The Centers for Disease Control and Prevention (CDC) recommends that babies be breastfed/chestfed for the first six months. However, 60 percent of birthing parents report being unable to breastfeed/chestfeed for as long as they planned as a result of difficulty with latching, unsupportive work environments, cultural norms and lack of family support. 

A display on breastfeeding at the Global Communities’ Healthy Start program office. Photo: Sophia Elizabeth Photography

“Having the option to breastfeed in the hospital creates a good and fair chance for it to be successful over the first few days and weeks,” says Chardá Bell, senior perinatal health navigator with Global Communities’ Healthy Start program. 

Funded by the Health Resources and Services Administration, Healthy Start provides free prenatal and childbirth education, postpartum and breastfeeding support, with a focus on diverse Black and immigrant communities in San Diego County. 

“My breastfeeding journey was a little overwhelming. I wanted to be the most natural and organic mom out there,” says Miller, who enrolled in Healthy Start in September. “My son had a tongue tie and cheek buckle which made it difficult to feed him because it was very painful.” 

When new parents like Miller experience more complicated challenges related to breastfeeding/chestfeeding and need specialized care, Healthy Start provides either direct support or referrals through the Community Action Network (CAN), an alliance of more than 40 agencies and programs aligned around collective impact goals to increase healthy pregnancies, safe labor and delivery and nurturing parenting for San Diego families. These organizations provide targeted solutions to everything from prenatal care to lactation services. 

“As a Healthy Start perinatal navigator and certified lactation educator and counselor, one of my main jobs is to guide clients to the right options to address breastfeeding challenges. Knowing when it is clinical or non-clinical is a key component to this. When the issue is clinical, we refer out to the San Diego Breastfeeding Center or Jarrah Foster at the San Diego Community Birth Center for support,” Bell says. “If it is something that we realize is more about just lack of knowledge, we as navigators can use our skills to educate them to the best of our abilities in the basics of lactation so they can be confident in making the choice to breastfeed.” 

As part of the program’s person-centered approach, Healthy Start perinatal navigators provide home-based visits for families from the time their clients are pregnant until the child is 18 months old.

[Dataset excerpts]
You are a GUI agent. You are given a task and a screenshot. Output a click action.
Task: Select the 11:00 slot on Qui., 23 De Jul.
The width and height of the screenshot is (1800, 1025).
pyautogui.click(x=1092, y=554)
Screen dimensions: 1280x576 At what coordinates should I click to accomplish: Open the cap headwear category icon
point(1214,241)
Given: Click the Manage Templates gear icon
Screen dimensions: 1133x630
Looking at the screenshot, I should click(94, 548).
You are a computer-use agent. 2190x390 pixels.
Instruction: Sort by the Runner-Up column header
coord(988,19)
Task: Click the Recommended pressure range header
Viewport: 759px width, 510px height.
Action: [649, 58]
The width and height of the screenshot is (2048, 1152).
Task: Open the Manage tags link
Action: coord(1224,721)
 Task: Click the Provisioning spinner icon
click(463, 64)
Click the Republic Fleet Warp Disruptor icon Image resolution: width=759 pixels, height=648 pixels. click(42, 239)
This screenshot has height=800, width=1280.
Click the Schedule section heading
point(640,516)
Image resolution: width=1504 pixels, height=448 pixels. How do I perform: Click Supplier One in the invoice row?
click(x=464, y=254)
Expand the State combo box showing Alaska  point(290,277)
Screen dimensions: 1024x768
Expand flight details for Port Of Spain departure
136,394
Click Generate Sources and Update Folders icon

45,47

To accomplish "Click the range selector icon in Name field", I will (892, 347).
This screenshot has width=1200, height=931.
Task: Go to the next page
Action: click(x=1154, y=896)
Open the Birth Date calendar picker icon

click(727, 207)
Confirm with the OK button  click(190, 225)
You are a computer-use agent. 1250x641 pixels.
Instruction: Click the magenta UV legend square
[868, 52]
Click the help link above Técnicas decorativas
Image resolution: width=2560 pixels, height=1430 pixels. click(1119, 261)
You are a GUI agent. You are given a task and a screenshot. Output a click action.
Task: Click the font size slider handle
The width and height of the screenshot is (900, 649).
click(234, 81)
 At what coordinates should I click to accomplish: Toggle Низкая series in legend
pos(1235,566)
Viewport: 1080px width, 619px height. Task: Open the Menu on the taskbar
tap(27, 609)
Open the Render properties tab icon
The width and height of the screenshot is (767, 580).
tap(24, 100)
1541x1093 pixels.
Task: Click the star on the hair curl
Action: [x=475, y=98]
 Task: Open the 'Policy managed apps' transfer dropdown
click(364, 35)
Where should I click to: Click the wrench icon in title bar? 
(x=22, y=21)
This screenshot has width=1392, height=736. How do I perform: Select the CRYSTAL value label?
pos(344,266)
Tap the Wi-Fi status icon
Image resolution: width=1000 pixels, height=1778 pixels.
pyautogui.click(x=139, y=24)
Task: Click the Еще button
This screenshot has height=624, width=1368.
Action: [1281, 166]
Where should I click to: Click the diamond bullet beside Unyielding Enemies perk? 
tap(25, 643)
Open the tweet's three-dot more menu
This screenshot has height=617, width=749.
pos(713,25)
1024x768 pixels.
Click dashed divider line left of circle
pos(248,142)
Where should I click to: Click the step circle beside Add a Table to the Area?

[Task details]
Write what comes next in the passage about Healthy Start's breastfeeding support, starting after its last sentence. The material has no role in this work.

[Exercise answer]
Senior perinatal health navigator Chardá Bell conducts a home visit with a Healthy Start program participant.
Photo: Sophia Elizabeth Photography

“My lactation experience was something I easily could have given up on,” Miller says. “After my son’s procedure, Chardá came to my home every week, sometimes twice a week, to check on my breastfeeding progress.” 

While Miller’s postpartum experience was challenging, she reports that after three months of troubleshooting and support from her perinatal navigator, she has been able to successfully breastfeed/chestfeed.  

“If I wasn’t given the resources from Healthy Start, it wouldn’t have been realistic to breastfeed my son,” Miller says. “I would have been sad if I missed out on this experience. The time I can spend bonding while breastfeeding has been priceless.”  

Global Communities was recently awarded a grant by the United Healthcare Foundation to support Healthy Start in increasing the availability, diversity and sustainability of breastfeeding/chestfeeding services in San Diego. The program will expand services to fill geographic and language gaps through:  

  • Training, certifying and deploying at least eight new Black, African American and/or immigrant Lactation Educators; 
  • Implementing in-person breastfeeding/chestfeeding support groups in the “first food desert” of Southeast San Diego; and  
  • Strengthening and expanding access to a multi-lingual “Breastfeeding Warmline” as a vital telephone resource for breastfeeding/chestfeeding health education, support and referrals. 

Click here for more information about Healthy Start services and program eligibility.

Chardá Bell will soon be only the second independent Black International Board Certified Lactation Consultant in San Diego County.